A preauthorization program designed to reduce inappropriate use of myocardial perfusion imaging (MPI) cost cardiology practices $79,050 per 1,000 patients, an analysis presented at the American Heart Association scientific session in Dallas found.
Brendan R. Malik, MD, of Northeast Ohio Medical School in Rootstown, Ohio, and colleagues assessed the economic impact of a payer policy change implemented in September 2010 by a large health insurance provider in Western Pennsylvania, using a before and after comparison in the geographical coverage area. The new policy required preauthorization for MPI studies.
For their study, they collected the number of MPI studies, stress echocardiography studies and non-imaging exercise tests for the first quarter of 2010 and the first quarter of 2012. They used Medicare data to determine the total change in reimbursement per 1,000 patient studies, with reimbursement for MPI placed at $770 per study and stress echo at $355 per study. Costs included compliance with the policy, physician time, office staff time and overhead.

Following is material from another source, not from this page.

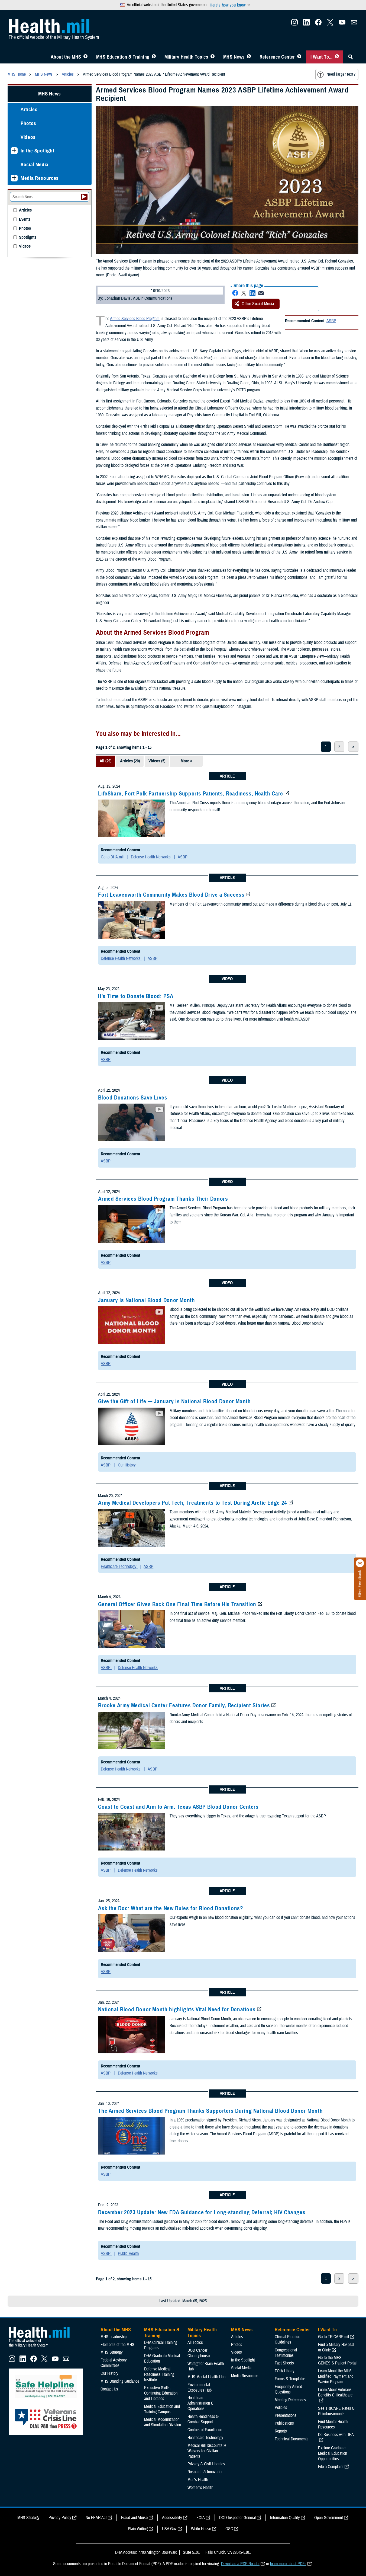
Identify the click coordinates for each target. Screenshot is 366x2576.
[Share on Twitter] (244, 293)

The policy succeeded in reducing MPI use. In the first quarter of 2010, 82.1 percent of patients underwent MPI studies and 17.9 percent had stress echo studies. By 2012, that had changed to 74.6 percent and 25.4 percent, respectively. Use of non-imaging exercise tests did not change.
But the payer initiative also increased the burden on practices. Malik et al determined that the policy change resulted in a loss of $29,050 from the shift in use of imaging modalities plus an additional $50,000 per 1,000 patients in compliance costs.
The researchers offered the findings in a poster presentation on Nov. 17.